On Friday a spokesperson for the EU made it clear that the 11-month transition period during which Britain makes its exit includes an allowance for the country to join in any “joint procurement” programmes. They continue: “The member states’ needs for personal protective equipment have been discussed several times in the meetings of the health security committee where the UK participated.
“At these meetings, the commission stressed its readiness to further support countries with the procurement of medical countermeasures if needed, so member states and the UK had the opportunity to signal their interest to participate in any joint procurements.”
Number Ten did state that they would take part in any future measurements to procure ventilators undertaken by the EU.
To many, this may be seen as an assurance that is both too little and too late. It is estimated that the UK will need 30,000 ventilators to deal adequately with the deepening COVID-19 situation. The NHS currently has an estimated 8,000 machines, with a further 8,000 expected to be ready for the end of April. A deeply worrying shortfall.
What has come as a shock to some, is that the Government has approached a manufacturer to produce ventilators, albeit one with no prior history in building medical devices and equipment.
Help from unusual sources
The company Dyson unveiled a prototype ventilator — the Co Vent — just last week, immediately garnering an initial order for 10,000 units from Westminister. The deal will be based upon the device passing tests from expert clinicians and health regulators, according to a spokesperson for Boris Johnson.
The involvement of the company, founded by billionaire Brexit-supporter and Tory-part donor James Dyson, has garnered a great deal of scepticism, with a representative from Penlon-part of the ventilator Challenge UK consortium — stating that it is deeply unrealistic to design a new ventilator and rapidly begin producing tens of thousands of the device.

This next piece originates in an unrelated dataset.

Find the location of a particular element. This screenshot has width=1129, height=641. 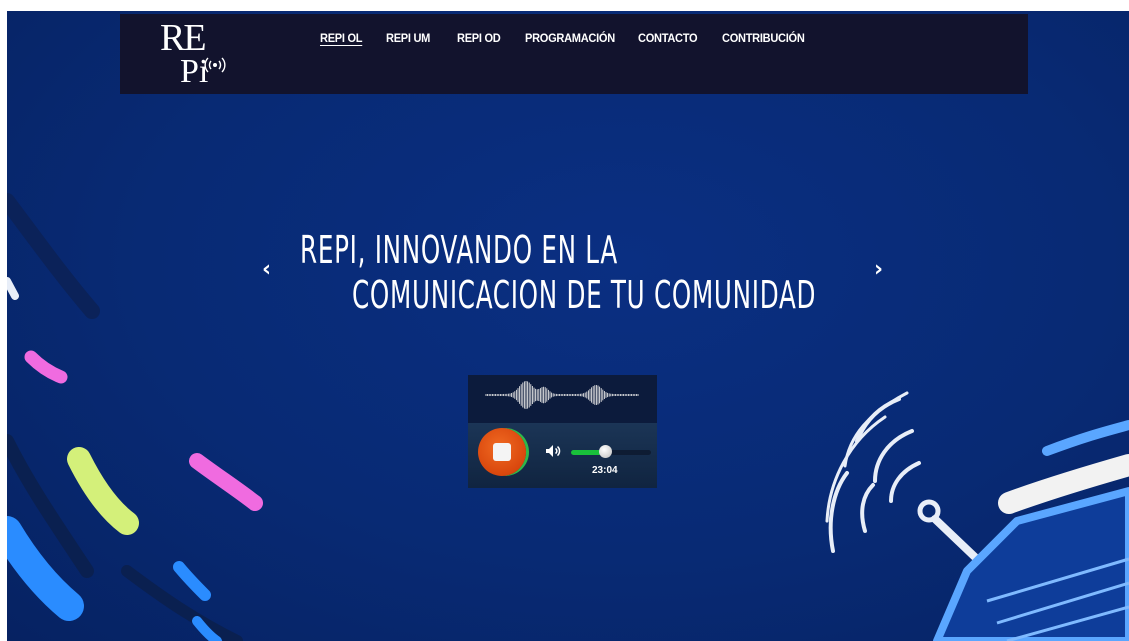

There is, of course, some crossover between the ventilator and the machine that made Dyson a household name, the vacuum cleaner. Both machines are designed to pump air efficiently, and some of the parts are similar. If this doesn’t inspire much Dyson have employed the Technology Partnership — a company that employs some scientists with experience in designing medical interventions — to assist them. Dyson has also pledged to donate 4,000 Co Vent units globally to help fight against COVID-19, as well as promising to donate a further 1,000 devices to the UK.
Fortunately, the NHS is receiving help from a somewhat unexpected source to help tackle other shortages. A medical fetish website — MedFet Uk has donated its entire stock of disposable scrubs to the NHS after it was approached by procurement representatives.
“Today we donated our entire stock of disposable scrubs to an NHS hospital. It was just a few sets, because we don’t carry large stocks, but they were desperate, so we sent them free of charge,” the company said in a statement posted on their Twitter account.
Whilst the company has received rightful praise, it seems utterly terrifying that so many years of abuse, neglect, and cost-cutting measures by the Tory Government has left NHS is such dire need of essentials they have to appeal for help from a fetish website.
The MedFetUK Twitter statement went on to reflect this sentiment, concluding: “So when it’s all over…and the doctors, nurses and other staff have done an amazing job (as they undoubtedly will despite the circumstances)… let’s not forget, or forgive, the ones who sent the NHS into this battle with inadequate armour and one hand tied behind its back.”